377 reviews14 followers
May 28, 2019
There have been so many books written about baseball that a new angle is sometimes needed. Daniel Okrent tried this approach 35 years ago with a book called Nine Innings; which was the anatomy of baseball through one game. Tyler Kepner tries a similar approach by looking at the game through different pitches. I must say that this is an excellent idea, given the pitcher is the sun in the solar system of baseball.

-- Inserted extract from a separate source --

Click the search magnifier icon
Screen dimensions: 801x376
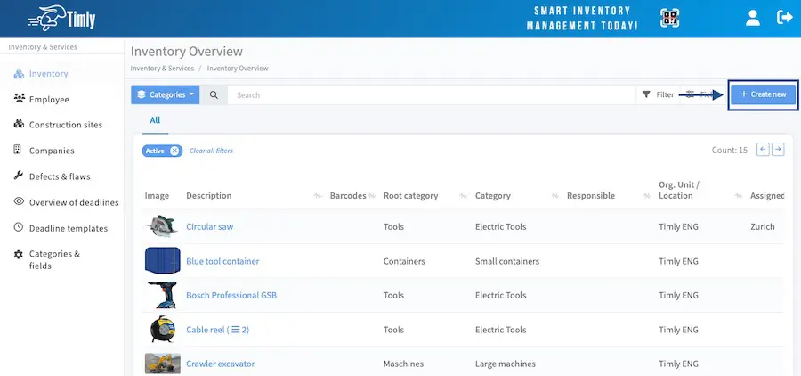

But the book left me disappointed. It is not really a contemplation or study of the game; rather it is more of a compilation of what has been written about or spoken of as it relates to the game. If you've read a few baseball books, you'll get a sense of deja vu all over again, with apologies to Yogi Berra.
221 reviews
September 22, 2020
I just don’t think I’m going to finish this book. Took me forever to get through the first five chapters and I’m just not interested in reading the next five. And I love baseball. But I didn’t feel like I learned anything. It’s not well written at all. Random bits and stories and anecdotes that may or may not have anything to do with each other and often with no flow or natural transition. There could be three paragraphs with five names in it so you never really get to learn anything. I was super excited about this book when I heard about it and very disappointed when I started reading it. There are better baseball books out there.
Profile Image for Alex.
163 reviews7 followers
February 21, 2020
Boy, I wanted to like this book more than I did. Concept is great but there’s no connection throughout the book. It’s not starting historically. It doesn’t follow the way you’d set up a batter (fastball first). It reads like a series of disconnected pieces—columns linked together without connections or a frame. Just a series of good stories (and an incredible number of interviews) not well conceived or designed.